• _Problem to solve_
Go through the lines below and copy each one that holds the string "Madrid".

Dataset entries
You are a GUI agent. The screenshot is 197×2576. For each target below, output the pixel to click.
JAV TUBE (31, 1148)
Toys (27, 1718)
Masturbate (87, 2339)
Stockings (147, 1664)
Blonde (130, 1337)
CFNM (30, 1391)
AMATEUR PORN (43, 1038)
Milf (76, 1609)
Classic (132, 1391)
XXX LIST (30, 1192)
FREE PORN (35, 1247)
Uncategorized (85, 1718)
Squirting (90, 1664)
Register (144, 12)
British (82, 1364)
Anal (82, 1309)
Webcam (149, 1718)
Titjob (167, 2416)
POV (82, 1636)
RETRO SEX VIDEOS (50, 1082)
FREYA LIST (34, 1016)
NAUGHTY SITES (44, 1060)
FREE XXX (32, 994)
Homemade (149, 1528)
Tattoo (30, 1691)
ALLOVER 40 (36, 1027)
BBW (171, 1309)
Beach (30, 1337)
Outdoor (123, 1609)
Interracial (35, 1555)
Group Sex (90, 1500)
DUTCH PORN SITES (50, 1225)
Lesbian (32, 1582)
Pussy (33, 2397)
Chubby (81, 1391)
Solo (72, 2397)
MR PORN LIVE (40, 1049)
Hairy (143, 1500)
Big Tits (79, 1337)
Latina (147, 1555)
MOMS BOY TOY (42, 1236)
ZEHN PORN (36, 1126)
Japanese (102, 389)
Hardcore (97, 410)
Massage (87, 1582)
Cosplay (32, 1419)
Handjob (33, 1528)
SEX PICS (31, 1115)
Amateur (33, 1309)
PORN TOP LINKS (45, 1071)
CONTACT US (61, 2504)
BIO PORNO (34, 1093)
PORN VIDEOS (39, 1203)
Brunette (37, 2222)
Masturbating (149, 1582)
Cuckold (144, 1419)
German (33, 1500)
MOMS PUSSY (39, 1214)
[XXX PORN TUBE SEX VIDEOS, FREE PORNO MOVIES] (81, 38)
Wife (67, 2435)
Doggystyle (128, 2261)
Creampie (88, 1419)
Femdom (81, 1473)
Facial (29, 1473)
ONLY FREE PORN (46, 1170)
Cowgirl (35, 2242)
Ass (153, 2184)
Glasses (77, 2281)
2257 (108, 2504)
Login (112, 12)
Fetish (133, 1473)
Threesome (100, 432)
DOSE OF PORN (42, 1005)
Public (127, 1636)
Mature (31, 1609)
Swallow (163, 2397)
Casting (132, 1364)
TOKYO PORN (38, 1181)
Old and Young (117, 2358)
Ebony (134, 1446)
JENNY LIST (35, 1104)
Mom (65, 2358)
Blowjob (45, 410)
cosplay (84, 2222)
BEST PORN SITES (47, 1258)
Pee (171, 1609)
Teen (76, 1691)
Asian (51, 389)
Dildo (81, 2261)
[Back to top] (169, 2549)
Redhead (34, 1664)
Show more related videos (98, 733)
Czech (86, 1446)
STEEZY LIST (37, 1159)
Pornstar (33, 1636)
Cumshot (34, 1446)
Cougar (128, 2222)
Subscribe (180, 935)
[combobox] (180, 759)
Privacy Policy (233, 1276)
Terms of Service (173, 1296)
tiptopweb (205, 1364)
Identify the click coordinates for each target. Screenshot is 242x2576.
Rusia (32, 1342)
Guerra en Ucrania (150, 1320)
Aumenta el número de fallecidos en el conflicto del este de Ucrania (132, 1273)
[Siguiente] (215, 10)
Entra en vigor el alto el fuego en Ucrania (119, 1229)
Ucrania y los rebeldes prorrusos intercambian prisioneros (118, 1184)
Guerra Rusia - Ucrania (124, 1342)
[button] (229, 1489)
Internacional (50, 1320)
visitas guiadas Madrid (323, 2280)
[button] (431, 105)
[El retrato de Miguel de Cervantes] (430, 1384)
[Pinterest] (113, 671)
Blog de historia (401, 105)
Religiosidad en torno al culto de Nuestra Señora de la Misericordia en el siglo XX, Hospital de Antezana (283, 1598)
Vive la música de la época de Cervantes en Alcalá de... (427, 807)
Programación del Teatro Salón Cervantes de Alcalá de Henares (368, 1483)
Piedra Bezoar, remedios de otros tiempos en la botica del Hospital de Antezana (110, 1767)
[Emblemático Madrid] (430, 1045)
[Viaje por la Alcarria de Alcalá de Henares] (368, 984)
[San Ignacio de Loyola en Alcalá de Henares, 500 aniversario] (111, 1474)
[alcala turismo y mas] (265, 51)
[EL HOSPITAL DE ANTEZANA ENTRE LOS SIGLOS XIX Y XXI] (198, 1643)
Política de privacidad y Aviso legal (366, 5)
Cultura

• _Answer for the task_
visitas guiadas Madrid (323, 2280)
[Emblemático Madrid] (430, 1045)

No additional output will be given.